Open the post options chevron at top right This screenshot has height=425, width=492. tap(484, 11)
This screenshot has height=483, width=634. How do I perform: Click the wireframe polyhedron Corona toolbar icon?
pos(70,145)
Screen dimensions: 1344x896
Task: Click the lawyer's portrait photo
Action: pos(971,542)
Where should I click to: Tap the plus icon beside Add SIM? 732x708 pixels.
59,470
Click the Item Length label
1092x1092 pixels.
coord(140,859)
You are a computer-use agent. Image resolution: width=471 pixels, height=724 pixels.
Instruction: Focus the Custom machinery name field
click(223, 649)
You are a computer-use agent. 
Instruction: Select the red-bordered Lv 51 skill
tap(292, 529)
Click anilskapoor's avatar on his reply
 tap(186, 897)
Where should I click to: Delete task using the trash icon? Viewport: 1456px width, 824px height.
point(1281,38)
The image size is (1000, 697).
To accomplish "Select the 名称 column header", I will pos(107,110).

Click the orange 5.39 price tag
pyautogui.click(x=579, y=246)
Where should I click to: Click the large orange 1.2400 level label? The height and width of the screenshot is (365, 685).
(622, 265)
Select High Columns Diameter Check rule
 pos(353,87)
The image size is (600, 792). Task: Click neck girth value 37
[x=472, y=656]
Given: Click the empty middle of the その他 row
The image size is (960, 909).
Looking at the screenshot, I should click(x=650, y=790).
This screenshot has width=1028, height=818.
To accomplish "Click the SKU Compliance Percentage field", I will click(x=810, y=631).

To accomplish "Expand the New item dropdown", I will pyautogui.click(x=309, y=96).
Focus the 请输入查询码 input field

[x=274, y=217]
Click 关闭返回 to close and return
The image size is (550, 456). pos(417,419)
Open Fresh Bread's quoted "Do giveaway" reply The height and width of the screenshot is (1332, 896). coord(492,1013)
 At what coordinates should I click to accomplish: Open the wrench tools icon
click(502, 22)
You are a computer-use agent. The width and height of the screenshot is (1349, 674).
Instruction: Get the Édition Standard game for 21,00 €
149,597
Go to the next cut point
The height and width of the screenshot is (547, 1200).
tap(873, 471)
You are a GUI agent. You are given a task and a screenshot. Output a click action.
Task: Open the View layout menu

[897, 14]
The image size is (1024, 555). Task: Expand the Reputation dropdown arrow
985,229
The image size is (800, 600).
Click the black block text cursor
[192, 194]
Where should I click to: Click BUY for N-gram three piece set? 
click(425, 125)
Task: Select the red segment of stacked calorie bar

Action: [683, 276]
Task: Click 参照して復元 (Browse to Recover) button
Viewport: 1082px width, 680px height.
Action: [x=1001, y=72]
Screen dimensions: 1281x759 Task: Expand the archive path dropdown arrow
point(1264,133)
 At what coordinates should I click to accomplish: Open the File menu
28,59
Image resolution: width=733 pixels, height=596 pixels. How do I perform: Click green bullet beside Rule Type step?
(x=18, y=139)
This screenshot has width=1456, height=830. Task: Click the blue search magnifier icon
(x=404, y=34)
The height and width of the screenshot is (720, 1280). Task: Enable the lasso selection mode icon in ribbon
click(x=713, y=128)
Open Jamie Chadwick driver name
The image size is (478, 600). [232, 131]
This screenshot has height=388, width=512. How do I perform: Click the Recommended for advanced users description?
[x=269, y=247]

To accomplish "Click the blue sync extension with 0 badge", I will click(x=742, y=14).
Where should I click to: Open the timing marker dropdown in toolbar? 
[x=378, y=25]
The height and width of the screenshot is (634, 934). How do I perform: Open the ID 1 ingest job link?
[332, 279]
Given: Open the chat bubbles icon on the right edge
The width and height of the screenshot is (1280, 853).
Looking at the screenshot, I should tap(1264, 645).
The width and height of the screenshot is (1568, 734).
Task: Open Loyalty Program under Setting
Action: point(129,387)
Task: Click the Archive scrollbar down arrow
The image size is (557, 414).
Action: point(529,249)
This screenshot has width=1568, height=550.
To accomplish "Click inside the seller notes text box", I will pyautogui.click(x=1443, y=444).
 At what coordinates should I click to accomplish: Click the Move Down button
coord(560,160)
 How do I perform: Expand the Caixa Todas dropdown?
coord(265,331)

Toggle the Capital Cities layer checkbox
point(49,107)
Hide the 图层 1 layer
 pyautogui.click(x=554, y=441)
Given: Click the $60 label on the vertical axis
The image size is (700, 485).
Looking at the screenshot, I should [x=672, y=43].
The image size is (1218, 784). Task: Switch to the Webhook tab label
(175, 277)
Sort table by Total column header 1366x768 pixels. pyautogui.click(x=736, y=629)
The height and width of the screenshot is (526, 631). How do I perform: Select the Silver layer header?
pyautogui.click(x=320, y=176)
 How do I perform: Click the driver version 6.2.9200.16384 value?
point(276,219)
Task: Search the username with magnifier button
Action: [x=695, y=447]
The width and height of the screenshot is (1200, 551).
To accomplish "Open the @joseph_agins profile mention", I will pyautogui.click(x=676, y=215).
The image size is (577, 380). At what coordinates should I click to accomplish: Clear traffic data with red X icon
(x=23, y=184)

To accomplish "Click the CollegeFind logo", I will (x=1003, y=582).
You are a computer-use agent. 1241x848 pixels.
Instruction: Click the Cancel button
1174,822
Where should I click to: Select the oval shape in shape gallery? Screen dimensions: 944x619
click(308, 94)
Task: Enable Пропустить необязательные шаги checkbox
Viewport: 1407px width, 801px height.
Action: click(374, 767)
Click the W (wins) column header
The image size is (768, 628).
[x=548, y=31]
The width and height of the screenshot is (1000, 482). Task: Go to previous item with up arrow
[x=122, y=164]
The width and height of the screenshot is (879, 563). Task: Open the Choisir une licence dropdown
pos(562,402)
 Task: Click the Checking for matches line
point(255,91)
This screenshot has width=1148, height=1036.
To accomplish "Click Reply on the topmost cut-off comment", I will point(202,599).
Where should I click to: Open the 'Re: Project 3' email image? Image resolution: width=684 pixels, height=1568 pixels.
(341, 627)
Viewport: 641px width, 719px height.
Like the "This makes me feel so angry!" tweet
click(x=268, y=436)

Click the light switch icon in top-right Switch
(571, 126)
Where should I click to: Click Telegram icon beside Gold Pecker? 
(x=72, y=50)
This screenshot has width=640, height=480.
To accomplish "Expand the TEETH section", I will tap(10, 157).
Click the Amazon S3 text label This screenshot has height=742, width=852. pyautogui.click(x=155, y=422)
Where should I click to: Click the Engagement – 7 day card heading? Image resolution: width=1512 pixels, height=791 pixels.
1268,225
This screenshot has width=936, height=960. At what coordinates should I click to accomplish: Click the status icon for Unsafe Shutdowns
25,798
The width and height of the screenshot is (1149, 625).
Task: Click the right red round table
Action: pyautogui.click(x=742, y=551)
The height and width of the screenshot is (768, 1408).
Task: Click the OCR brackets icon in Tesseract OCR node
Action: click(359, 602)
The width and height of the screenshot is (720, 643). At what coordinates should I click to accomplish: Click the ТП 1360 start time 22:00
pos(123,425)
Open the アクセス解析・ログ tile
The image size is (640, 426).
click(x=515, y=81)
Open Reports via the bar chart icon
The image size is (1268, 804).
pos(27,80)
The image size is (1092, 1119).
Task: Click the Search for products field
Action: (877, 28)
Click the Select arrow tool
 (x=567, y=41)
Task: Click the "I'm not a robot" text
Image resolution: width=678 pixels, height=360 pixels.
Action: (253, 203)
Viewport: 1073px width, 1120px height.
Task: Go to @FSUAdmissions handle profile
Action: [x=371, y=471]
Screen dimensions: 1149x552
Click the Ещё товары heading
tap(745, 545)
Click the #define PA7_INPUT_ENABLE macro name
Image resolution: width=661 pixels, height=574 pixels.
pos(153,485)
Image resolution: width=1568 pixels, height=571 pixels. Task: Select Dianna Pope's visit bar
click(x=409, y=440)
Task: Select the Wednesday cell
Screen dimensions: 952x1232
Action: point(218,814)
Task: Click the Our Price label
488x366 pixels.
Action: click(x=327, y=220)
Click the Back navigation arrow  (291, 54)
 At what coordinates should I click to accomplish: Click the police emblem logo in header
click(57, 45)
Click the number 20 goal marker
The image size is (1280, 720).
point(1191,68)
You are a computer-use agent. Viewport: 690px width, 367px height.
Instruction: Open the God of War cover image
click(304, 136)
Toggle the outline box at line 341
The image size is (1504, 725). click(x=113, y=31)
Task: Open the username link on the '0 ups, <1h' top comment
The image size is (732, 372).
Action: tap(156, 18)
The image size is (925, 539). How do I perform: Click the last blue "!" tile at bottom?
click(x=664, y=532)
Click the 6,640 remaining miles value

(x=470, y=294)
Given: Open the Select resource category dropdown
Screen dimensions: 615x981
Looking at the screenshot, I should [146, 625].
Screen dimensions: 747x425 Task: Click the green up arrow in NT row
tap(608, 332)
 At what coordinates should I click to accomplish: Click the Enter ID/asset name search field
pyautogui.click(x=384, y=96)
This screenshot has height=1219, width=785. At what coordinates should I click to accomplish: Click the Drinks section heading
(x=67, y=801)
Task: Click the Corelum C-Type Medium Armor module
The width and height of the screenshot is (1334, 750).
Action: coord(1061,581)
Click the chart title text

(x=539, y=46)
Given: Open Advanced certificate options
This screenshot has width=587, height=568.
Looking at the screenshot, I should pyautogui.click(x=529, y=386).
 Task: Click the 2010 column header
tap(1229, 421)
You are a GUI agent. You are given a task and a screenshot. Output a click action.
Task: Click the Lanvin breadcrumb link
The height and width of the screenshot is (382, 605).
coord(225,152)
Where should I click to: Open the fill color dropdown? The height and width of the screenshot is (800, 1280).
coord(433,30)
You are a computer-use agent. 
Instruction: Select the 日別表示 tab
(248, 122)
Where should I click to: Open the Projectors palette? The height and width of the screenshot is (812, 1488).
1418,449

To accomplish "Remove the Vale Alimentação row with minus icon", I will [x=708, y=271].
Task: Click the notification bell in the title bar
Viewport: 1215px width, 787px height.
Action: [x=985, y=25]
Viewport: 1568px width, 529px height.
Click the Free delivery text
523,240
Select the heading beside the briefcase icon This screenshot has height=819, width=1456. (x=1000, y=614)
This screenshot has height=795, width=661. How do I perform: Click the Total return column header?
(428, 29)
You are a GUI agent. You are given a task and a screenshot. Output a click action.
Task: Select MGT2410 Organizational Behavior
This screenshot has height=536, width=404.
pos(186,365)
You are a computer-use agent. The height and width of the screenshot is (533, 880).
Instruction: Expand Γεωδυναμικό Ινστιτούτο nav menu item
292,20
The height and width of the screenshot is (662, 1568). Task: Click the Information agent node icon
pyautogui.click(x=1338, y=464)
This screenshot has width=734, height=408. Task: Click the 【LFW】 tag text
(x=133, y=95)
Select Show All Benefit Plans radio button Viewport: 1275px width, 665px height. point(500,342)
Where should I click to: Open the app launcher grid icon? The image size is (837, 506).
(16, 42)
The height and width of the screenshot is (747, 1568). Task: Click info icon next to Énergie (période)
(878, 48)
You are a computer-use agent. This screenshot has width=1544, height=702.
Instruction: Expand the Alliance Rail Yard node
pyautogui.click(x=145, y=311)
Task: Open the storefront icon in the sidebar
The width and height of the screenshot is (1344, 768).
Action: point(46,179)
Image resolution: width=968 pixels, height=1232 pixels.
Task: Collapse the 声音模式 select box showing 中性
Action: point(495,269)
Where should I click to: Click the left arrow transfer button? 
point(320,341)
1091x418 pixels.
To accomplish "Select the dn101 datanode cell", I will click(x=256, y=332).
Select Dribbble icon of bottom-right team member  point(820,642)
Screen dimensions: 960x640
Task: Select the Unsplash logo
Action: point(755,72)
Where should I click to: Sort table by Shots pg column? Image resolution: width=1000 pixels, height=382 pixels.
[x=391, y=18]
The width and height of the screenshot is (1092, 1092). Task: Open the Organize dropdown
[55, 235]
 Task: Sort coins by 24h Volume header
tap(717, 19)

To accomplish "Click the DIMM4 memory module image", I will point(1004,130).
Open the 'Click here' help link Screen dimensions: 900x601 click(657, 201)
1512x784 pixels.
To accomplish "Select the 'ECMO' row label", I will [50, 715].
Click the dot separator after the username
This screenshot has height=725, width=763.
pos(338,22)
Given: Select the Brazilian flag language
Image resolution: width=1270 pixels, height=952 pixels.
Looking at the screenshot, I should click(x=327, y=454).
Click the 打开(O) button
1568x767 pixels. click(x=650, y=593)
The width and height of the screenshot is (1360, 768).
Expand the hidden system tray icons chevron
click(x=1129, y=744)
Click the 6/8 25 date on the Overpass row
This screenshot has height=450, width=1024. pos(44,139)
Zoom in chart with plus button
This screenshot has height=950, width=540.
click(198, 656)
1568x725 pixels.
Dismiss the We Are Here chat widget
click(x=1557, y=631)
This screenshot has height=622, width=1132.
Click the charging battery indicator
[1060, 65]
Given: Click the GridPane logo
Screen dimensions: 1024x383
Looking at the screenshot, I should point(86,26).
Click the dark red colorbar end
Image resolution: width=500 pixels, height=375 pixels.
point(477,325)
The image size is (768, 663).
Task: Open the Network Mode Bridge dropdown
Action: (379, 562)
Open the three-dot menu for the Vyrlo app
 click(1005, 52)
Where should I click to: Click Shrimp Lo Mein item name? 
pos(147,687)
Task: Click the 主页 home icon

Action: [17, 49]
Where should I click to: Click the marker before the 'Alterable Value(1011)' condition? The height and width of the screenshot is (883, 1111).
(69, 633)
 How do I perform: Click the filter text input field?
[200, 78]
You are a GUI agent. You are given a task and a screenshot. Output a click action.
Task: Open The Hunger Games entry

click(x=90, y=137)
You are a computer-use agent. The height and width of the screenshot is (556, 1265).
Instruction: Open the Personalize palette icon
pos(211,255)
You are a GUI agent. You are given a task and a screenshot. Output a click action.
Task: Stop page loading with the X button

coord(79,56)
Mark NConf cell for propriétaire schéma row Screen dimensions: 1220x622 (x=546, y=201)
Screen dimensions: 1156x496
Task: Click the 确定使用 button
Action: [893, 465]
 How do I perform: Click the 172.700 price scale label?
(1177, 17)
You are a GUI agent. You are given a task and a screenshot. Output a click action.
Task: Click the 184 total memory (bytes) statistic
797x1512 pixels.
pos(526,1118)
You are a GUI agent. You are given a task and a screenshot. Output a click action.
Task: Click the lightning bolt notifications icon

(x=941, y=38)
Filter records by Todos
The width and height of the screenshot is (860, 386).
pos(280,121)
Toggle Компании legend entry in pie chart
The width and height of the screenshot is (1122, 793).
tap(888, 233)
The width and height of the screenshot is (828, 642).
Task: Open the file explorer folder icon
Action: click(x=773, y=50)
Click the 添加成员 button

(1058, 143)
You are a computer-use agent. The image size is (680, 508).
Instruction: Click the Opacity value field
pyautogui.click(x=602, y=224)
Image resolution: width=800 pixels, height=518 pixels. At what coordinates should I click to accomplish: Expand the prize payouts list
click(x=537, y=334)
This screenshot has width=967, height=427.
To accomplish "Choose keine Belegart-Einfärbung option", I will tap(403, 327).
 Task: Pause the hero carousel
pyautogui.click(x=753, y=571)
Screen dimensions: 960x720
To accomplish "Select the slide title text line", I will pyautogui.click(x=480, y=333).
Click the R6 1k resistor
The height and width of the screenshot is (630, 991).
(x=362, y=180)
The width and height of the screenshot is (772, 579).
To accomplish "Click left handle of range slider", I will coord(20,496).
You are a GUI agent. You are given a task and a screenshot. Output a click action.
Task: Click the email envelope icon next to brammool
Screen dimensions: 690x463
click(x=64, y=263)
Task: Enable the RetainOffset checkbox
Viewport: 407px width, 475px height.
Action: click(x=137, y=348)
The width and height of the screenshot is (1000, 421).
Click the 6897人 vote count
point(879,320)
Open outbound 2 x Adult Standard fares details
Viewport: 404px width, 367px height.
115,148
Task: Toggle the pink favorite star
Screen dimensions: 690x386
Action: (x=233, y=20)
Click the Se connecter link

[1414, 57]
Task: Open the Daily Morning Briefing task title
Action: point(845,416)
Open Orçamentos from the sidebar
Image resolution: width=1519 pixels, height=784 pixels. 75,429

> [What to do]: Write down how many lines of the data above contain the string "memory", and include nothing besides that number.

> [Your solution]: 2